Hay bosques que podríamos llamar caseros, que prácticamente forman parte de un pueblo, y bosques más selváticos, densos, poco explorados. He visto alguno de éstos, y sólo me he atrevido a adentrarme si había un camino muy bien marcado. Siento ante el bosque el mismo respeto y la misma extrañeza que provoca la gran ciudad en quien llega a ella desde un rincón de montaña.

Una mujer se perdió mientras buscaba setas en un bosque. Desconozco la pasión de salir a coger setas que se despierta en mucha gente. Me gustan para comerlas --si el gusto no se ha aguado--, pero no tengo espíritu de buscador de setas.

En ciertos cuentos antiquísimos y populares existe la escena de alguien que se pierde dentro del bosque. Perderse en un bosque es como una metáfora de perderse en la vida. Y si uno se aventura en él al anochecer, no sirve de nada dejar un rastro de migas de pan por el camino, ya que a oscuras no podemos verlas para regresar a casa.
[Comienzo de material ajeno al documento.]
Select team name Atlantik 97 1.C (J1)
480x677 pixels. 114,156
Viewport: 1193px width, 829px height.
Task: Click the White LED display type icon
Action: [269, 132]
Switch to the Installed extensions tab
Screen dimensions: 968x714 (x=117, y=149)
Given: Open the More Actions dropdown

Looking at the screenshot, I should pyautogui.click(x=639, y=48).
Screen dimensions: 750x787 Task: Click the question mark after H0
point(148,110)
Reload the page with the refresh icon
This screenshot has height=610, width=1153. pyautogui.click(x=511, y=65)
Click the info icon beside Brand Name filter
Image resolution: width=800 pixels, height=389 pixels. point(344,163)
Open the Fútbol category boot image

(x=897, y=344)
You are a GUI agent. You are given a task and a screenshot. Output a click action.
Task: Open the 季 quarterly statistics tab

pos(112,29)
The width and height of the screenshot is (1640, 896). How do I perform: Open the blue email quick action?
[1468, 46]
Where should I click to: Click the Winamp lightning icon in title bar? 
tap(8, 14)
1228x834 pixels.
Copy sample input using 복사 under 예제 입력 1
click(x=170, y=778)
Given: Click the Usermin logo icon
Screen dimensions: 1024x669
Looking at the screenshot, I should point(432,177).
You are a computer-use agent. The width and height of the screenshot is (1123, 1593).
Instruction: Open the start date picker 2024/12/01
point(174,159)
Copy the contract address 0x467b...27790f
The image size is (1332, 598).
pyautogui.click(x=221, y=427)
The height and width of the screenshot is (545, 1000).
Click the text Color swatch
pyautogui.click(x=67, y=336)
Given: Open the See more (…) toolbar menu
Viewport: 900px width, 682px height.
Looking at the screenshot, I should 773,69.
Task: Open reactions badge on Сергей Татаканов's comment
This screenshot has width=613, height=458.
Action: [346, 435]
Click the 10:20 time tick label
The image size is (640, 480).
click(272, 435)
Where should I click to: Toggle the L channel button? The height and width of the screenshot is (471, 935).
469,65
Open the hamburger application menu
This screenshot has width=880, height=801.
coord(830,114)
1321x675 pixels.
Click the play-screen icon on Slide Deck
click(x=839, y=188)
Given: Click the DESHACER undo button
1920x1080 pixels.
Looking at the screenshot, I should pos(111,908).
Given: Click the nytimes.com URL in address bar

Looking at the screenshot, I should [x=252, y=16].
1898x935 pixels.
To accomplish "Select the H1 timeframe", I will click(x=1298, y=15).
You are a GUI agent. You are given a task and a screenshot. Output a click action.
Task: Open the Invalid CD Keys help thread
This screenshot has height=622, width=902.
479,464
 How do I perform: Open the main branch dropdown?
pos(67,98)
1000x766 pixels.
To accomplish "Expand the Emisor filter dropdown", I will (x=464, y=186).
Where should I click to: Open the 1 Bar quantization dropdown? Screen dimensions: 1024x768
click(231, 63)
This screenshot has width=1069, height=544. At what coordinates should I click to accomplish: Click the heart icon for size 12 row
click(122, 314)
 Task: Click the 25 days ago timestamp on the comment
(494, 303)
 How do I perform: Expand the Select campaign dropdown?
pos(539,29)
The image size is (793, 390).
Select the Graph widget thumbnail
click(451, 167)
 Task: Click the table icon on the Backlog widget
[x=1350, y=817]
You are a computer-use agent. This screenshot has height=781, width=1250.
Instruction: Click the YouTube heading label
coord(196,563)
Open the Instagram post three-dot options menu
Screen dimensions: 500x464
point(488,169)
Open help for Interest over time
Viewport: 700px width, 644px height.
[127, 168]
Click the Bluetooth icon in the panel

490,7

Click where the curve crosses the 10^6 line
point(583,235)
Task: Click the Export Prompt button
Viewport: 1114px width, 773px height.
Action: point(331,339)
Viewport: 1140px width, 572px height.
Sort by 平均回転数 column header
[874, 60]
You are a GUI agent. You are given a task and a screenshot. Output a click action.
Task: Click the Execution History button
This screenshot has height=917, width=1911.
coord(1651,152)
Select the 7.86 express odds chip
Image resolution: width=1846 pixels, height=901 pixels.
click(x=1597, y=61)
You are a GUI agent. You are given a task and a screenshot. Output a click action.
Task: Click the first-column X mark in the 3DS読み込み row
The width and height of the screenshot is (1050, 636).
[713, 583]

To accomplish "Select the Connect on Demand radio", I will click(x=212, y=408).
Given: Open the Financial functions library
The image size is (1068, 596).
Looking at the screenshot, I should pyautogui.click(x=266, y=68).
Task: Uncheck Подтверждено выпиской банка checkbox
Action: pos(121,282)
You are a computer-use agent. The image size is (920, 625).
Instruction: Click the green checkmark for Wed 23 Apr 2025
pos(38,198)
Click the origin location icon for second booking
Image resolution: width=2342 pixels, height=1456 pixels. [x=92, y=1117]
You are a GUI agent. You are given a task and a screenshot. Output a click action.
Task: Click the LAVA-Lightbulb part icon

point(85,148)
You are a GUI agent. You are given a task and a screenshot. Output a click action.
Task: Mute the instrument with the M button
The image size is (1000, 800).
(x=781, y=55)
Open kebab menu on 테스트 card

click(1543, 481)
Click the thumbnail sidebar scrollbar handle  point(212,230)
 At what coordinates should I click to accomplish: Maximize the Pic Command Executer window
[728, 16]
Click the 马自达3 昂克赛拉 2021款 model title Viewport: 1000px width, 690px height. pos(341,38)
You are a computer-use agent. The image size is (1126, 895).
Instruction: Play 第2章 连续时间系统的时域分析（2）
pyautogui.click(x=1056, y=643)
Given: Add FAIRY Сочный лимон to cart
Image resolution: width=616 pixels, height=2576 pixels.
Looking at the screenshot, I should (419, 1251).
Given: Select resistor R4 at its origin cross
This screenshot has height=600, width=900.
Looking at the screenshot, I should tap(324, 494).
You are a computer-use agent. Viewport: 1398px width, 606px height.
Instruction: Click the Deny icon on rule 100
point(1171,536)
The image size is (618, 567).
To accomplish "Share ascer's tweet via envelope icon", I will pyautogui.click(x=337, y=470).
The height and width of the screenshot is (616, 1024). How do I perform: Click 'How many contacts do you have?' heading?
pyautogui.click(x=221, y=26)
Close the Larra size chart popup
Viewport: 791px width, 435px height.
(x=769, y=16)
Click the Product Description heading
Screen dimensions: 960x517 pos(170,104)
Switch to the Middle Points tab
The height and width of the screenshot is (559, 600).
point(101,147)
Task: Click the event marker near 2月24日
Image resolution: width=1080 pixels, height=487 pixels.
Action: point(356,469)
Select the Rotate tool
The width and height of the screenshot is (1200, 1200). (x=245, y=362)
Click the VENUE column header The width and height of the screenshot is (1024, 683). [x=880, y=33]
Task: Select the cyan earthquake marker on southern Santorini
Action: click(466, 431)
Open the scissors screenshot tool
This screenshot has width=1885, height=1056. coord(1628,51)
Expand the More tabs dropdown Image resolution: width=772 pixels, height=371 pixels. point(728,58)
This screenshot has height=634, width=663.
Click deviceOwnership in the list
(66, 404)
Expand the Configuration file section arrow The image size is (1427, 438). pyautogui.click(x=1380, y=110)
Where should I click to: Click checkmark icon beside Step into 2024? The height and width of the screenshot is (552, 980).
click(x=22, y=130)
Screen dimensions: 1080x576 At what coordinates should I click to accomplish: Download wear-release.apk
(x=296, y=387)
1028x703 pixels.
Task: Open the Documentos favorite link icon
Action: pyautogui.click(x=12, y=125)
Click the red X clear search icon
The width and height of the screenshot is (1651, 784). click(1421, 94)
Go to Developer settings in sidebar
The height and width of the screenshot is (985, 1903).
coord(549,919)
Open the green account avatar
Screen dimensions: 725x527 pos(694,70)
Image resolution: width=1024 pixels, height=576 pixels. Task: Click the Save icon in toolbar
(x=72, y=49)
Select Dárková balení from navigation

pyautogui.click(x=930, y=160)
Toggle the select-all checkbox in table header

Hoy tenemos con los bosques un trato de mucha confianza. Sabemos ya que no esconden seres mágicos y misteriosos como nuestros remotos antepasados creían. Cuando el bosque asustaba. Ya no quedan carboneros, ni los leñadores también de cuento. Tampoco los pastores habitan en él largamente, como antaño. Los montañeses, en conjunto, eran una especie de sociedad bastante al margen de la gente de campo y la gente de pueblo. Ahora el bosque ve pasar a excursionistas y buscadores de setas. Alegres y confiados. Han desaparecido los temibles espíritus que lo habitaban. ¿Qué queda de las antiguas presencias maléficas? Sólo las setas venenosas. Enemigas de los intrusos.